» **Set task**
Transcribe the end-of-term post below, beginning at the words "It Is I, Yaro, As" and stopping after "Fall of 2010.".

» **Extract**
Friday, December 3, 2010

It Is I, Yaro, As The Term Expires.

My young charges are fleeing the building even as I type these words to you, my "miserable" colleagues.

I have before me on my desk a stack of blue books that nearly reaches to the sky. I know I must read them, and I know I must come down on the pass/fail axis for many of the young people who took this particular journey with me in the Fall of 2010.

But before I do that, before I take up the reins of responsible horsemanship and assessment, I must say the following (I hope you will permit me a brief, unfocused list of items):

  • My students surprise me every term, and of course what I mean to say, is they surprise me in good and bad ways. I have been dismayed again with a sort of indolence in the face of challenge. But they surprise me, too, when I see sparks of what their minds will be, that is, once we've finished the buffing process here at the institution.
  • My students can be ignited, can be "turned on" like a motor. But it takes a variety of tools and my adaptability to encourage students this term has been tested in ways which it has not for many years - thanks to the aforementioned general studies butterflies.
  • My students, at the close of the term, worked like yeomen on the final projects. Of course, I could examine this activity and dismiss it as being driven by panic about their final marks, but I will take whatever diligence I can find. Their last few days in class were their best, almost to a person, and I, Yaro, was touched by their attention in the waning moments of this endeavour.

» **Given data**
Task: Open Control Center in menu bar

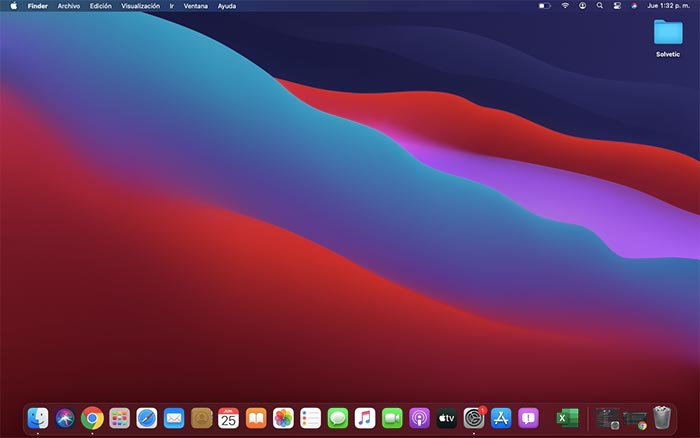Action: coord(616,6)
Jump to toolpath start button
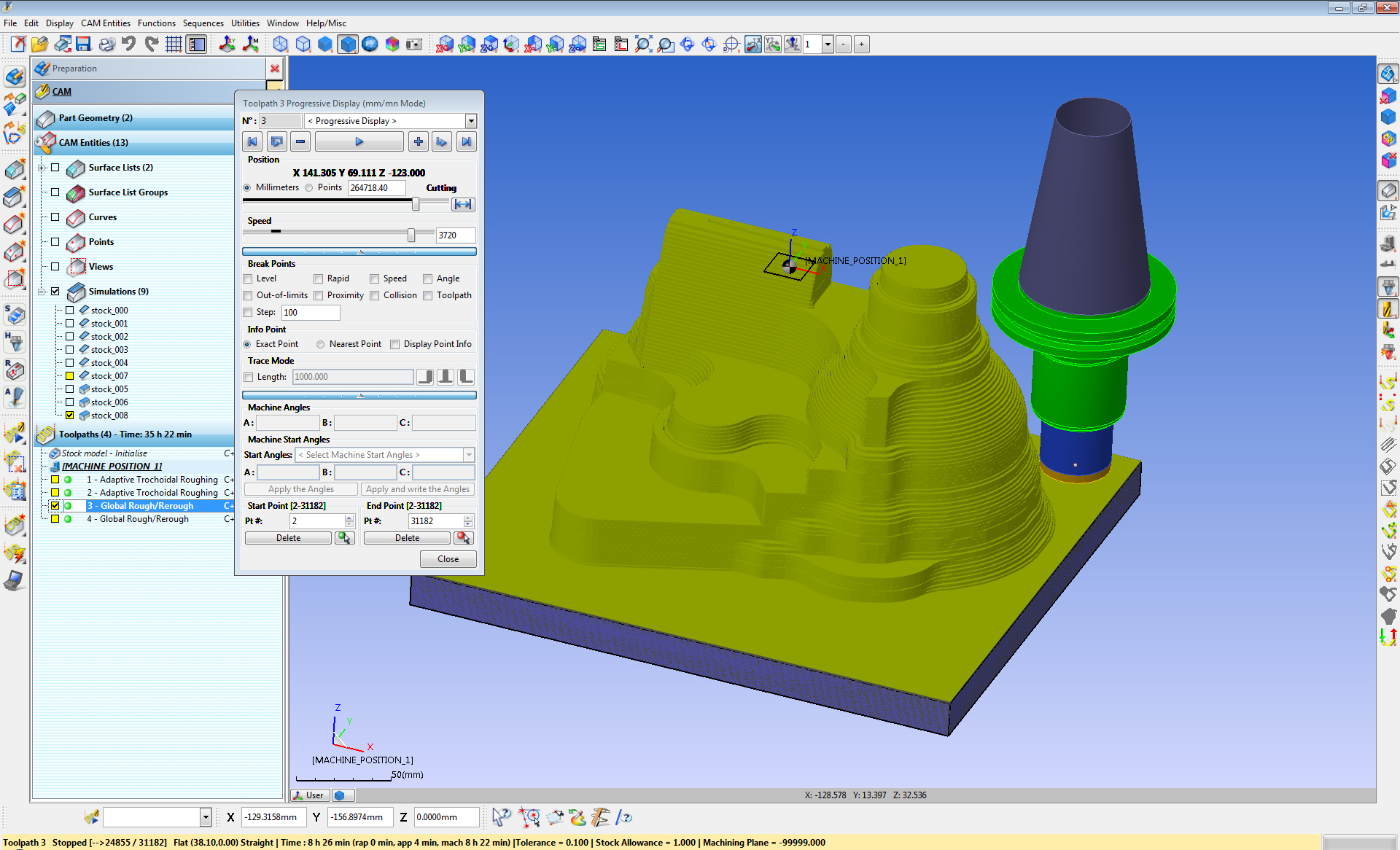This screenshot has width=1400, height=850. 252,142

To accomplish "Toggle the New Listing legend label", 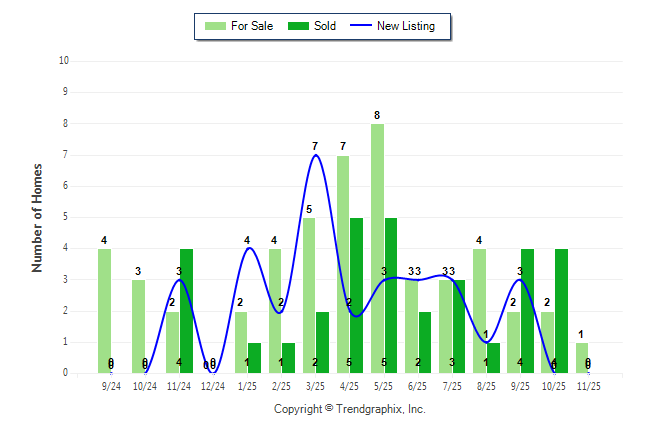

» **Response**
It Is I, Yaro, As The Term Expires.

My young charges are fleeing the building even as I type these words to you, my "miserable" colleagues.

I have before me on my desk a stack of blue books that nearly reaches to the sky. I know I must read them, and I know I must come down on the pass/fail axis for many of the young people who took this particular journey with me in the Fall of 2010.